Code repository for the paper "On Local Posterior Structure in Deep Ensembles" accepted to AISTATS 2025.

Arxiv link: https://arxiv.org/abs/2503.13296

All trained models are available at https://data.dtu.dk/projects/On_Local_Posterior_Structure_in_Deep_Ensembles_-_Trained_Models/236885.

For each dataset there are placed selected_<METHODS>.txt files for SWAG and MCDO models. These contain names of the best performing models (as chosen based on validation loss) with cross-validated hyperparameters of the respective methods for a given seed.

Setup

To setup the code environment execute the following commands:

  1. git clone [email protected]:jonasvj/OnLocalPosteriorStructureInDeepEnsembles.git
  2. cd OnLocalPosteriorStructureInDeepEnsembles/
  3. conda env create -f environment.yml
  4. conda activate olpside
  5. pip install -e .

Training

Below we provide instructions for training the models used to produce the main results in the paper.

Note on logging
The training script uses wandb for logging by default. Your wandb "entity" and "project" can be specified by adding the following arguments to experiments/train.py

logger.entity=YOUR_WANDB_ENTITY
logger.project_name=YOUR_WANDB_PROJECT

Logging can also be completely disabled by adding

logger.disable=true

wandb logging is, however, currently needed for hyperparameter selection in SWAG.

Maximum-a-posterior estimation

Use the following commands to train MAP models for the different architectures / datasets.

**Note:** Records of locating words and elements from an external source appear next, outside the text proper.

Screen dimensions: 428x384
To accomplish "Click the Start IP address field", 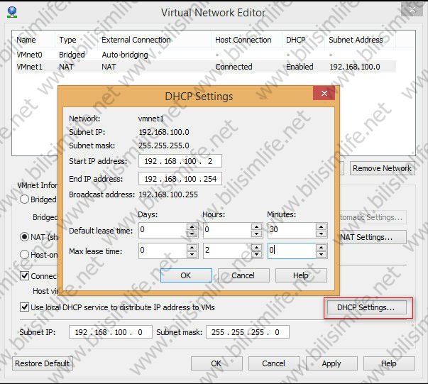I will pos(180,161).
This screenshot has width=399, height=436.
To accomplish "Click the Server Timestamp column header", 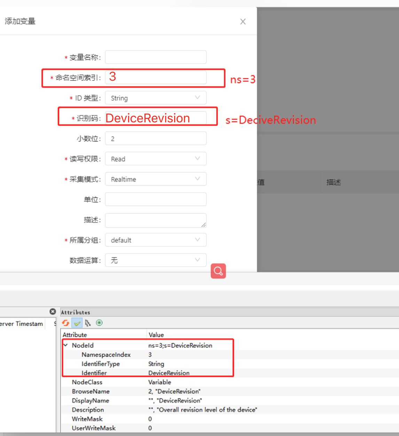I will tap(22, 324).
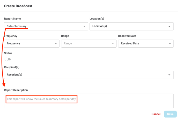Viewport: 178px width, 119px height.
Task: Click the Received Date caret icon
Action: coord(170,44)
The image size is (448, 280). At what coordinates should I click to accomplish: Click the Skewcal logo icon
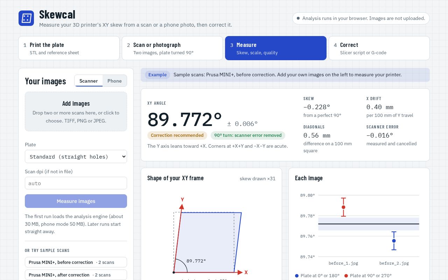click(26, 18)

Note that SEED$\in {1,2,\dots,30}$.

CIFAR-10 (WRN-16-4 / WRN-28-10)

For the WRN-16-4 architecture:

mkdir -p models/cifar10/aug_true/map

python3 experiments/train.py \
    seed=${SEED}

For the WRN-28-10 architecture:

mkdir -p models/cifar10/aug_true/map

python3 experiments/train.py \
    seed=${SEED} \
    data.batch_size_inference=256 \
    model.backbone.depth=28 \
    model.backbone.widen_factor=10 \
    model.head.input_dim=640 \
    inference.fit.num_epochs=200

CIFAR-100 (WRN-16-4)

mkdir -p models/cifar100/aug_true/map

python3 experiments/train.py \
    seed=${SEED} \
    data=cifar100 \
    model.head.num_classes=100

SST-2

mkdir -p models/sst2/aug_false/map

python3 experiments/train.py \
    seed=${SEED} \
    data=SST2 \
    data.batch_size_train=64 \
    data.batch_size_inference=64 \
    model=bert \
    model.head.num_classes=2 \
    inference.fit.optimizer.weight_decay=3e-3 \
    inference.fit.optimizer.lr=5e-3

QM9

mkdir -p models/qm9/aug_false/map

python3 experiments/train.py \
    seed=${SEED} \
    data=qm9 \
    model=painn \
    inference.init.likelihood=regression \
    inference.fit.num_epochs=650 \
    inference.fit.patience=50 \
    inference.fit.min_epochs=650 \
    inference.fit.es_criterion=nll \
    inference.fit.optimizer._target_=torch.optim.AdamW \
    inference.fit.optimizer.lr=5e-4 \
    inference.fit.optimizer.weight_decay=0.01 \
    ~inference.fit.optimizer.momentum \
    ~inference.fit.optimizer.nesterov \
    inference.fit.lam_schedule._target_=src.utils.const_lam_schedule \
    +inference.fit.lam_schedule.const=0 \
    ~inference.fit.lam_schedule.num_warmup_steps \
    ~inference.fit.lam_schedule.num_interpolation_steps

Stochastic Weight Averaging(-Gaussian) (SWA / SWAG)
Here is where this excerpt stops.